* Description of the task:
Every entry that follows should be reproduced exactly.

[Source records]
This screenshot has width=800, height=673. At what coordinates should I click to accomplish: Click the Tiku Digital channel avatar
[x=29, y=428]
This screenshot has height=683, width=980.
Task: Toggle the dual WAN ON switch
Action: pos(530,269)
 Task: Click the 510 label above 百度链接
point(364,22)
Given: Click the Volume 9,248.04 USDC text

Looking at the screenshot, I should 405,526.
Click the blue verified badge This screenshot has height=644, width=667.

* Written answer:
This screenshot has width=800, height=673. At what coordinates should I click to accomplish: Click the Tiku Digital channel avatar
[x=29, y=428]
This screenshot has height=683, width=980.
Task: Toggle the dual WAN ON switch
Action: pos(530,269)
 Task: Click the 510 label above 百度链接
point(364,22)
Given: Click the Volume 9,248.04 USDC text

Looking at the screenshot, I should 405,526.
Click the blue verified badge This screenshot has height=644, width=667.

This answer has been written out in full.